むしろ、華人街を歩いて、最後に立ち寄る、といったルーティーンまで形成されていたぐらいだ。

地元の人にも人気

何かを買ったわけでもなく、なぜ通っていたかというと、マーケットに並ぶ物品を見ていると、何がマレーシアらしい商品なのかがわかるからだ。
そして、それらの商品を「高く買うならいくらか」がわかるからだ。

例えば、バティックと呼ばれる伝統的なマレー服を見てみると、少なくとも100リンギッ(3,600円ほど)以上はする。
マラッカで見かけたバティックはこの6割くらいの値段だったから、ケチって買わなかったものの、かなり安かったと言える。
あるいは、下町チョウキットで見かけたバティック(かバティック風の服)もほとんど半額以下なので、やはり安いわけだ。

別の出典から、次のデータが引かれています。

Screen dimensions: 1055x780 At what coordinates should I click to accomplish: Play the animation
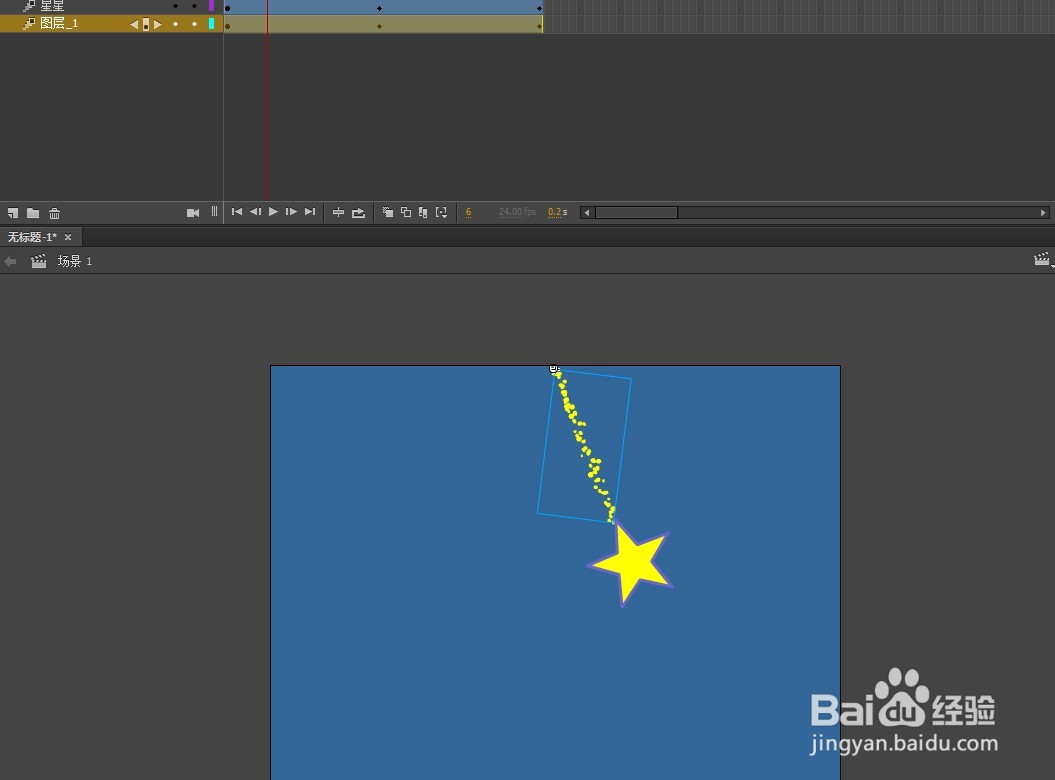[x=273, y=212]
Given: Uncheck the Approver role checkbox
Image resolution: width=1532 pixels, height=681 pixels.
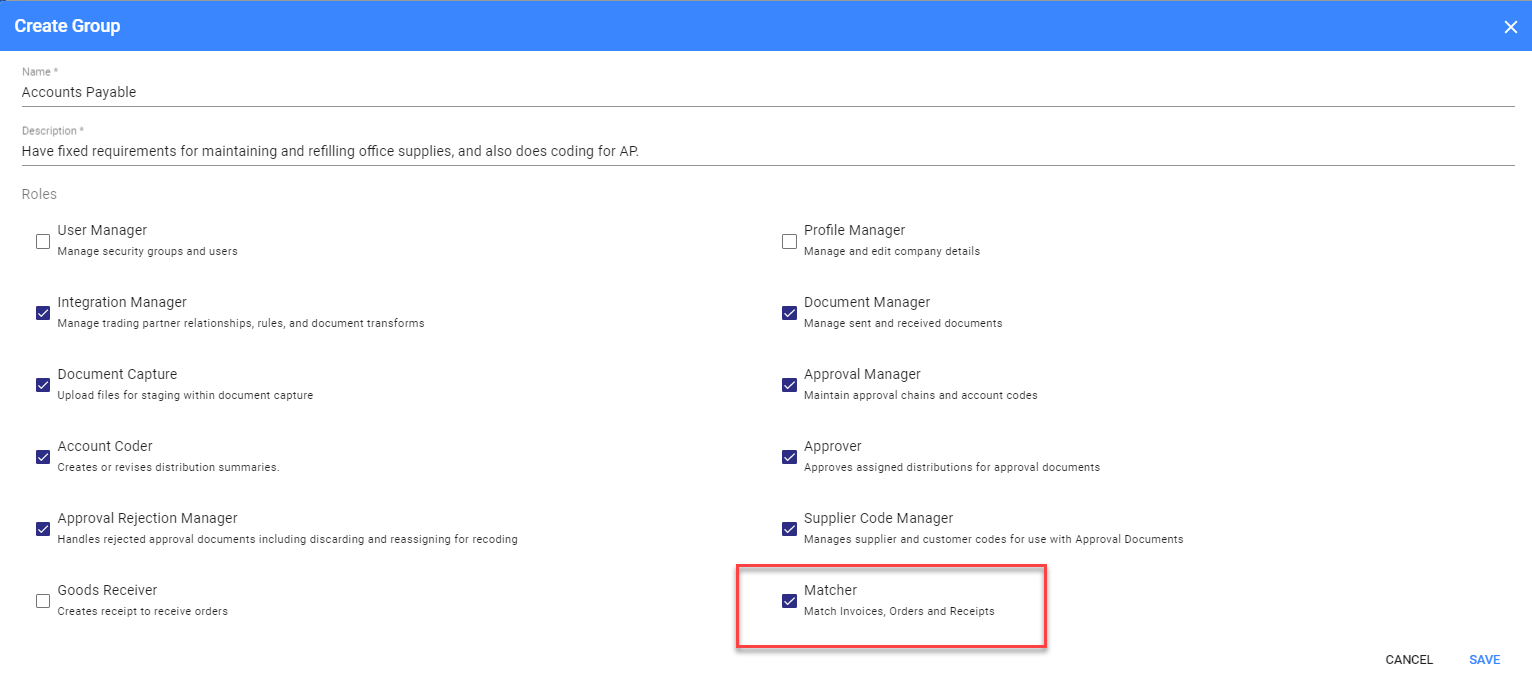Looking at the screenshot, I should point(789,457).
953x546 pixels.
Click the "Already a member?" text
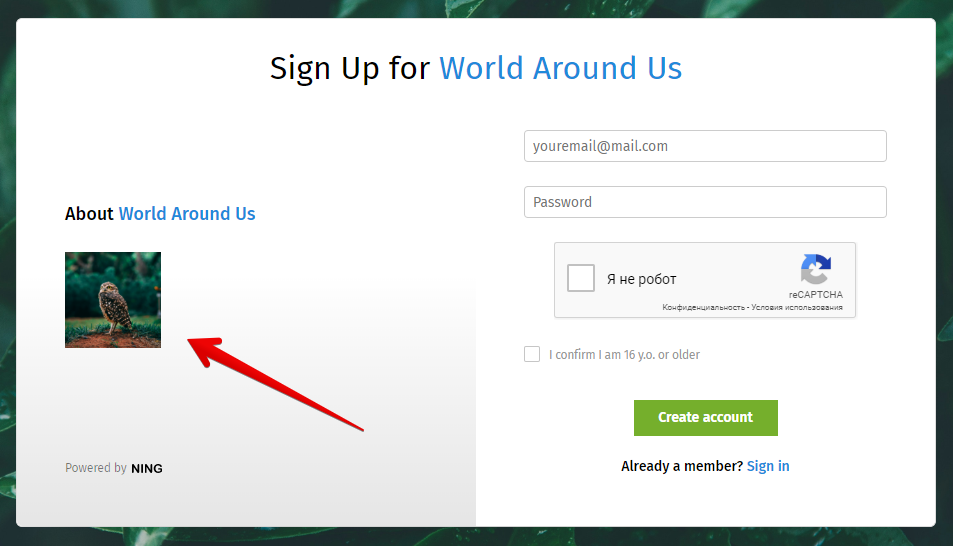point(682,466)
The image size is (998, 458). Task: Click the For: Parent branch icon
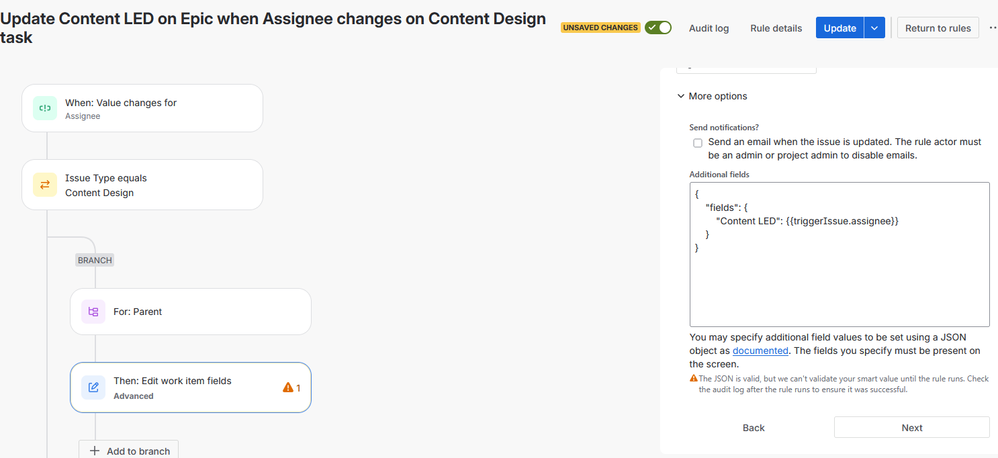93,312
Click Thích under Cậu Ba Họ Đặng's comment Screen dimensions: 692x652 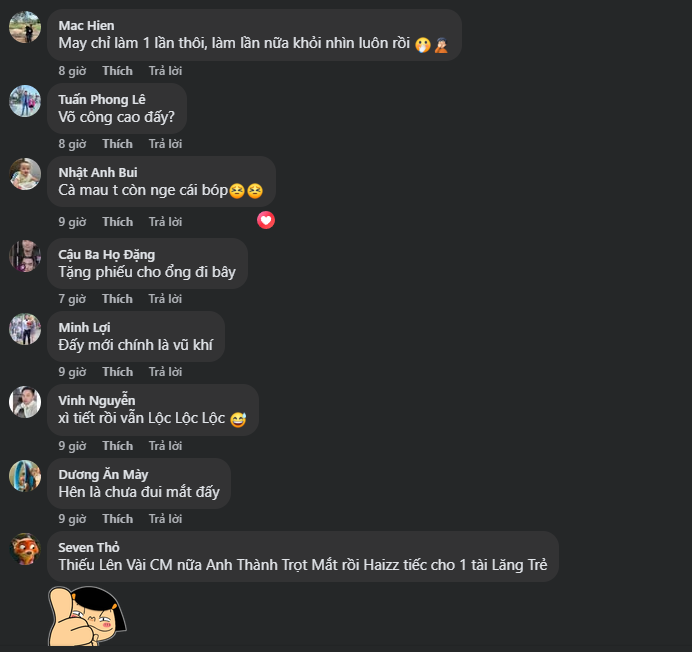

また、シンガポール、マラッカという華人の強い街を歩いてきて、あまり見かけなかった部類の商品を見るのも楽しい。
その最たる例が、木彫りの彫刻だ。
濃い色の木を掘り出し、像や食器の類を作っている。
これがマレー伝統のものなのか、雰囲気だけなのかはわからないのだが。

夜になると、セントラルマーケットの大通りではストリートミュージシャンの演奏が始まる。
曲調は大抵、少し古いロックで、マレー語の歌詞を歌い上げる。
ドラムやベースは打ち込みのことが多く、ギター一本の人が多い。
ストリートミュージシャンという存在は、閉塞した日常に風穴を開けてくれるような感じがなんとなくあって、見ていて気持ちがいい。

鬼仔巷の夜

スルタン通りを渡って南側のエリアに行くと、静かな雰囲気になる。
ショップハウス建築と呼ばれる古い華人の商店建築が並び、少し洒落た感じのカフェなども並ぶ。

奥まったところに、「鬼仔巷」と呼ばれる小道がある。
いわゆる裏道なのだが、ストリートアートや、古い橋の再現があり、赤い提灯が灯っている。
スピーカーからは古い中国の曲が流れている。
夜になると写真映えを求めて観光客が集まるフォトスポットだ。

この界隈は元は問屋街だったが、年々廃れ、治安の悪い街区だったらしい。
それを最近になって再開発し、古い問屋街の賑わいを再現した観光スポットに生まれ変わった。
それが良いことか、悪いことかは一概に語れないかもしれないが、雨の日の鬼仔巷は人も少なく、提灯の灯が水たまりに反射して幻影的な美しさがある。

鬼仔巷

クアラルンプールでは良い宿に恵まれず、4度ほど居場所を変えたのだが、最後の宿はこの鬼仔巷のあたりだった。
最後にしてついに見つけた面白い宿だったのだが…その話はまたいずれ。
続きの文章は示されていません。